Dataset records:
* * * * * * * * *
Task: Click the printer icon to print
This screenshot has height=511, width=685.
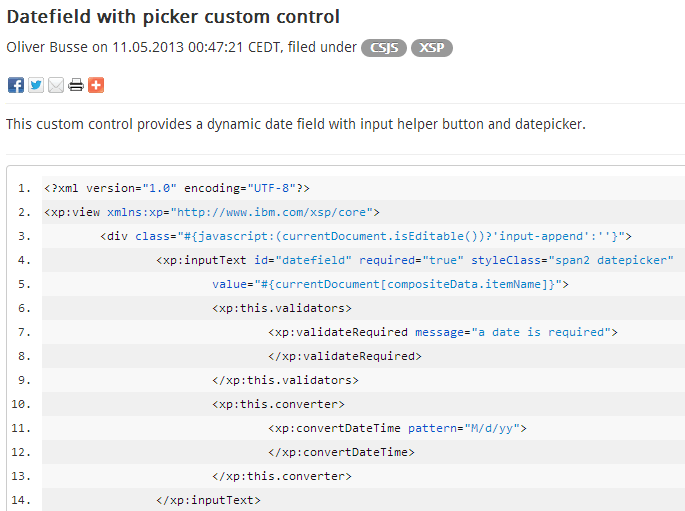Action: click(76, 85)
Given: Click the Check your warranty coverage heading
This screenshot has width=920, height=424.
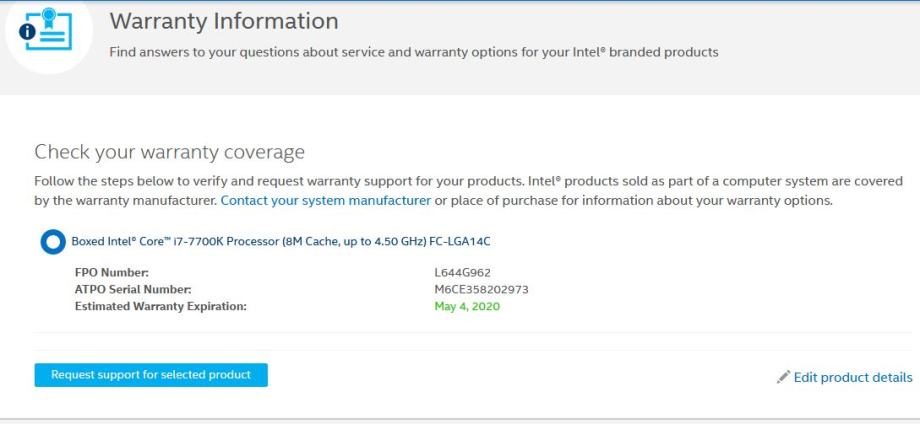Looking at the screenshot, I should pos(169,152).
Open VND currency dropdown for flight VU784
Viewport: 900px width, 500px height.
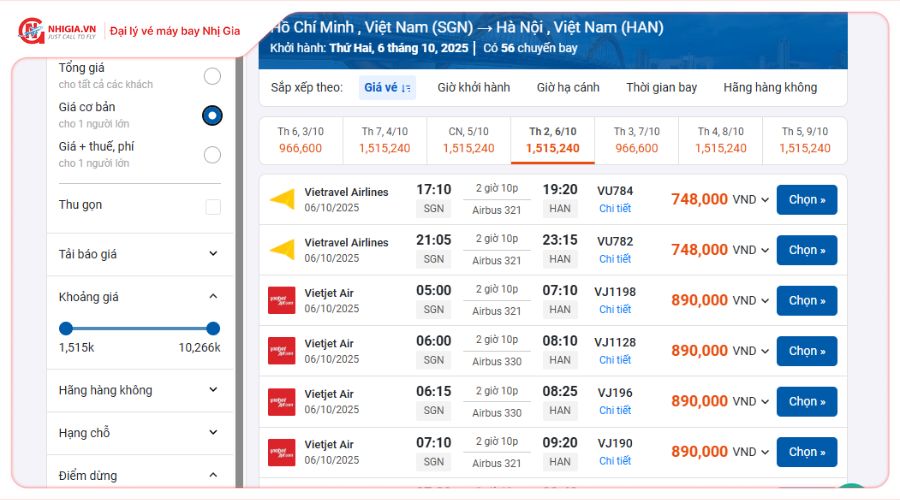click(765, 200)
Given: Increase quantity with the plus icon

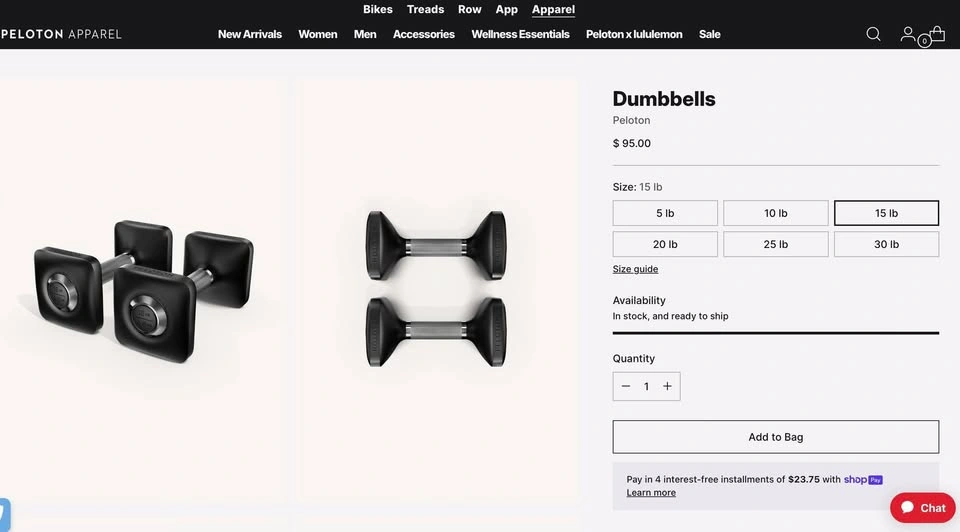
* * * * * * * * *
Search the data above for the word "icon". Copy each line it is in.

## Completed task
Task: Click the printer icon to print
Given: Increase quantity with the plus icon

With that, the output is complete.